— START OF MATERIAL PROVIDED —

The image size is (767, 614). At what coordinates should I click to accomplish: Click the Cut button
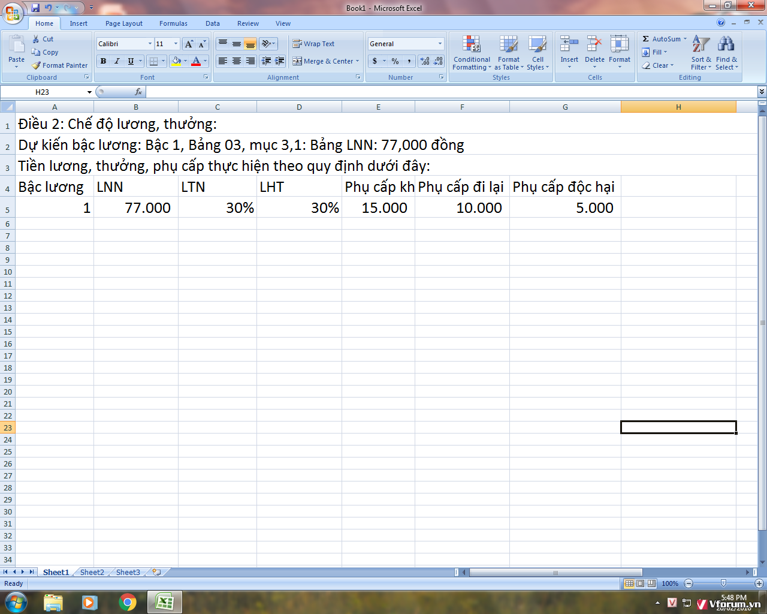click(x=43, y=39)
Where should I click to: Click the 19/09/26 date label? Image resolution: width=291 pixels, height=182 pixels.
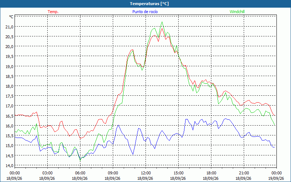[x=276, y=178]
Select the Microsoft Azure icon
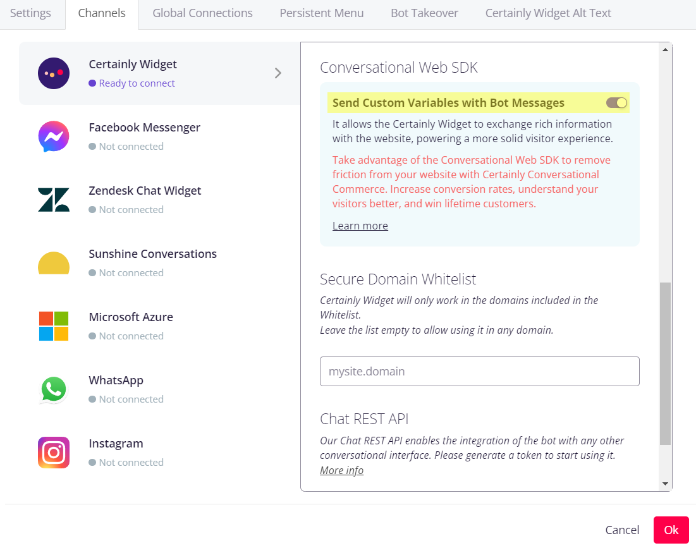Viewport: 696px width, 548px height. pos(54,326)
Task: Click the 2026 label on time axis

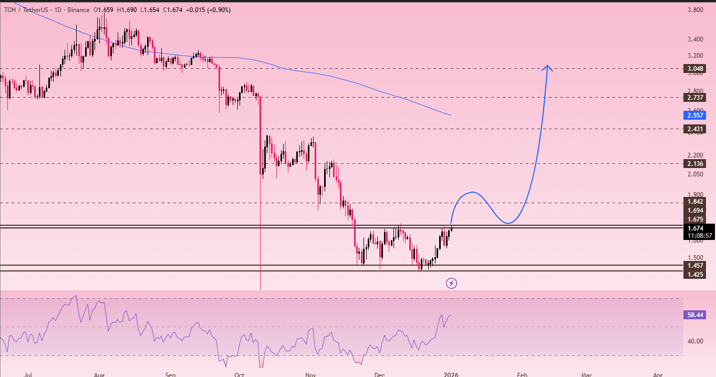Action: [x=451, y=375]
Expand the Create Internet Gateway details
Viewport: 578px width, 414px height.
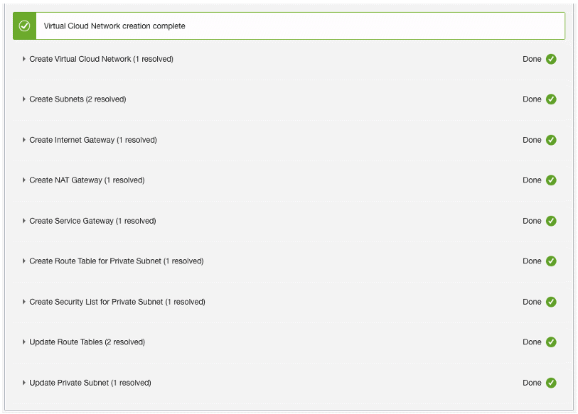click(24, 140)
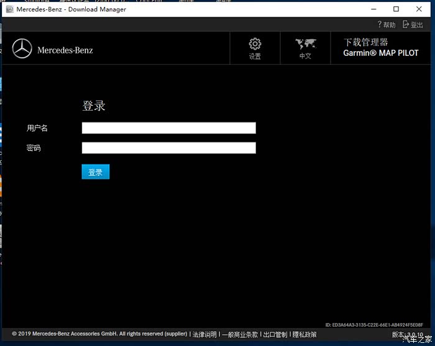Open the 隐私政策 privacy policy link
Image resolution: width=435 pixels, height=346 pixels.
pyautogui.click(x=305, y=334)
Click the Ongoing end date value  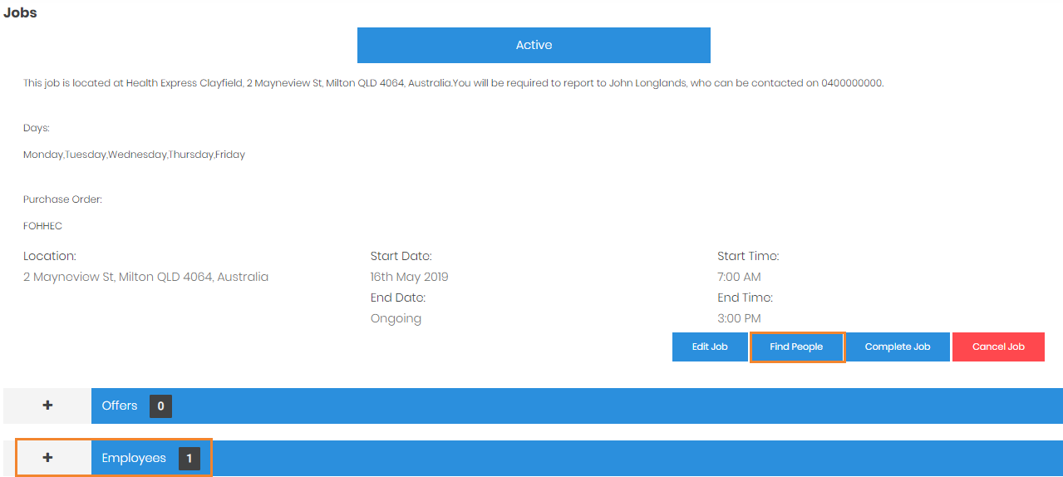pos(396,318)
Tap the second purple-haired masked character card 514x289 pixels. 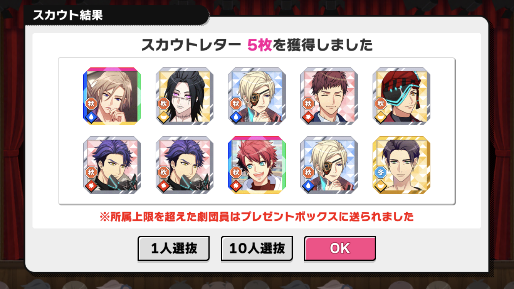tap(185, 165)
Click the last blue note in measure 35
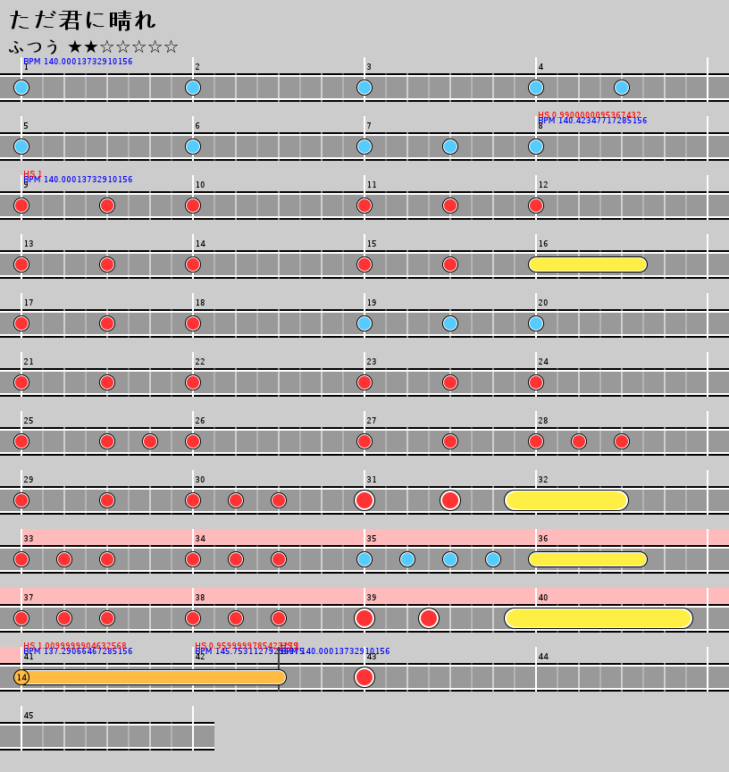Image resolution: width=729 pixels, height=772 pixels. 493,559
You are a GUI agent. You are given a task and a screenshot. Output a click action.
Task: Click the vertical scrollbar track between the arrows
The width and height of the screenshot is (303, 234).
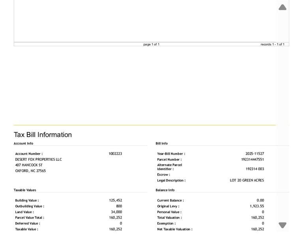tap(282, 118)
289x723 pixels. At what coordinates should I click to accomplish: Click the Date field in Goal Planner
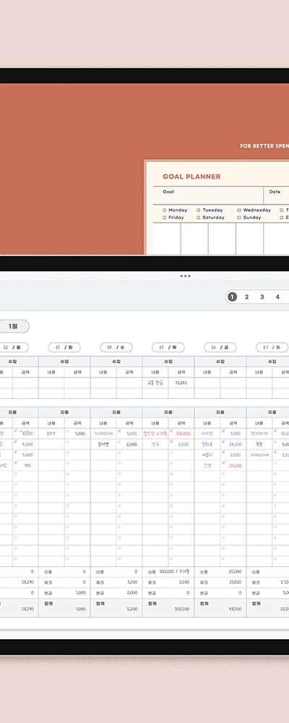click(277, 195)
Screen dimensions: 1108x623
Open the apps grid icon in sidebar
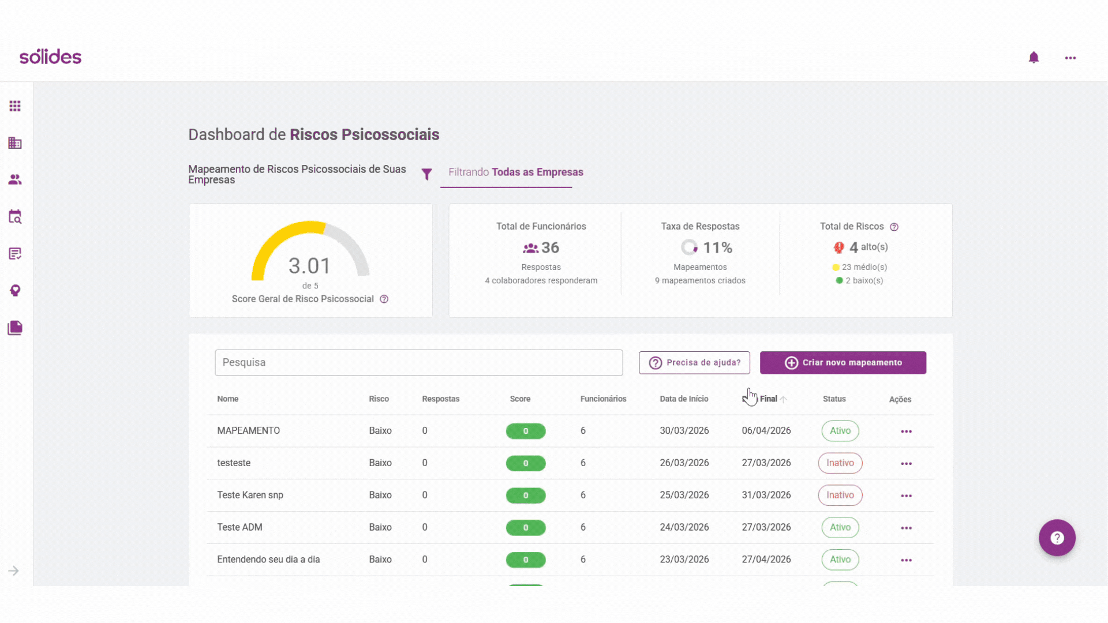pos(15,106)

— END OF MATERIAL PROVIDED —

• [DESCRIPTION OF THE TASK]:
Please transcribe the part of the records that opens with the line containing "Task: Click the 2026 label on time axis" and closes with the line containing "pyautogui.click(x=305, y=334)", keeping both of those lines, and leave the pictures out of your answer.

• [THE REPLY]:
Task: Click the 2026 label on time axis

Action: [x=451, y=375]
Expand the Create Internet Gateway details
Viewport: 578px width, 414px height.
click(24, 140)
Open the 隐私政策 privacy policy link
Image resolution: width=435 pixels, height=346 pixels.
pyautogui.click(x=305, y=334)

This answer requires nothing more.